Among the software and hardware vendors, security and law enforcement professionals at last week’s annual AusCERT conference on the Gold Coast, there was a small contingent distinct from the IT crowd.
A growing number of industrial control engineers are attending such conferences, as the fall-out from the Stuxnet virus puts the security of supervisory control and data acquisition (SCADA) systems, used in areas such as manufacturing, power generation and other utilities, at the top of the agenda.
Stuxnet propagated widely across personal and enterprise computers worldwide from mid 2010, using a number of zero-day exploits. Its payload, however, would only deliver into particular Siemens hardware connected to a particular type of industrial motor, which it would then disrupt. These are the facts based on code analysis by antivirus experts.
Though nothing has been proven beyond a doubt, industry consensus has since emerged that the malware was state-developed, possibly by the US and Israel, and it was aimed at disrupting Iran’s nuclear programme by targeting gas centrifuges used for uranium enrichment.
Speaking at AusCERT, chairman and CEO of Kaspersky labs Eugene Kaspersky called for all SCADA systems to be redesigned around a secure operating system, to protect critical infrastructure from cyber-attack.
“Is it possible to design a secure operating system?,” he asked. “Yes it is. There has been in the past, and there are prototypes for this now. The problem is replacing ALL of them. Software engineers could be paid like football stars if we need to do it quickly.”
Eric Byres, CTO and co-founder of Tofino Industrial Security, takes a more measured approach, pointing to the current development of ANSI/ISA-99 standards to improve control system security. These standards aim to introduce the concepts of “zones” and “conduits” as a way to segment and isolate the various sub-systems in a control system and provide “Defense in depth” through multiple layers of defense distributed throughout the control network.
Byres cautions that the notion of completely separating SCADA and industrial control systems from enterprise IT systems and the outside world via an ‘air gap’ is a myth that promotes a false sense of security.
“What can Stuxnet teach us in terms of defence? It picked many, many pathways. There was no single point to cut it off. It can jump data air gaps in a number of ways,” he says.

☆ ☆ ☆ ☆ ☆ ☆ ☆

Problem requirements: Please continue the article on SCADA security after Stuxnet, starting right after its last sentence.

☆ ☆ ☆ ☆ ☆ ☆ ☆

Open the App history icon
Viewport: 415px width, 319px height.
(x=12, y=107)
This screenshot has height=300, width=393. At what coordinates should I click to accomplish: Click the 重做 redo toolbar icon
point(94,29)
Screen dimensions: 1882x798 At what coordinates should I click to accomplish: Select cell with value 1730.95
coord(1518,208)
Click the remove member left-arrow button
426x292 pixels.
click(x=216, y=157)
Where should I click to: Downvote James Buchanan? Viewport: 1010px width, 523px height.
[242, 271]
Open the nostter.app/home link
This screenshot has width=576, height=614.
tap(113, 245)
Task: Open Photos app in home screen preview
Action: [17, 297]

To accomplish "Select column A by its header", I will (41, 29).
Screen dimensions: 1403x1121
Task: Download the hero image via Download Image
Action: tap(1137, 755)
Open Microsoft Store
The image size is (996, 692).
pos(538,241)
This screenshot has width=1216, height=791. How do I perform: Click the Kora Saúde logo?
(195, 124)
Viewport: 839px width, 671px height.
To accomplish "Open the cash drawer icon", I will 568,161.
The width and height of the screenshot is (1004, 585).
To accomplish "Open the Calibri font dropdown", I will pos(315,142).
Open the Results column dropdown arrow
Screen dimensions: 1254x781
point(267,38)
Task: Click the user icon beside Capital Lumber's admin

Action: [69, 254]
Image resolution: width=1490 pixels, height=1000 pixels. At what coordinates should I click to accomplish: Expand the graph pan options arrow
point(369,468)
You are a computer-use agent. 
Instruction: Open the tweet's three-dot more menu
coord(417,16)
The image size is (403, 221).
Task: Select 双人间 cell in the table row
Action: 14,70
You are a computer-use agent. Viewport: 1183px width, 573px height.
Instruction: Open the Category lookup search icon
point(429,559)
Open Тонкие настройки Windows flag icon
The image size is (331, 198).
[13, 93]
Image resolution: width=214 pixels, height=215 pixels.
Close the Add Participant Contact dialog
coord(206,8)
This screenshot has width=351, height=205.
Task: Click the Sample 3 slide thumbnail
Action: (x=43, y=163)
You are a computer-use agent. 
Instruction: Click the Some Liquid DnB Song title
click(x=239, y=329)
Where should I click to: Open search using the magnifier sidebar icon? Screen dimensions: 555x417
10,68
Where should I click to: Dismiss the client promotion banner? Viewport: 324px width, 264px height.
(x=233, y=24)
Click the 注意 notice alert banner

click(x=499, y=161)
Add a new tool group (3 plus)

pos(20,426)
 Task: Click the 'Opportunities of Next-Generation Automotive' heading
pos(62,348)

☆ ☆ ☆ ☆ ☆ ☆ ☆

Response:
A report from the US Department of Homeland Security says they have never seen truly isolated control systems. On average they see 11 connections. These connections range from SCADA OS upgrades, process and recipe upgrades, remote support requirements, external devices brought by consultants through to network links to ERP and supplier systems.
“For example, all control systems have Adobe Acrobat reader installed so manuals can be read. Adobe has released 29 patches for Acrobat in the past three years,” says Byres.
But taking traditional IT approaches to controlling these channels can be dangerous.
Mark Fabro, president and chief security scientist of Lofty Perch, told AusCERT delegates of several instances of catastrophic SCADA failures and close calls at major US utilities. In one example, antivirus team attempts to remove malware that has come into the network via external devices hooked up to Windows terminals nearly resulted in the deletion of core SCADA system files that bore the same name as the malicious files. And this example was regular botnet malware, not specifically targeting the SCADA system.
“To protect SCADA and industrial control systems we need to adopt principles similar to IT world, but they need to be tuned and used appropriately,” says Byres. ”If we develop approaches focused on how SCADA systems work, we can take advantage of things like their steady state, which should make monitoring changes via intrusion detection systems much easier.”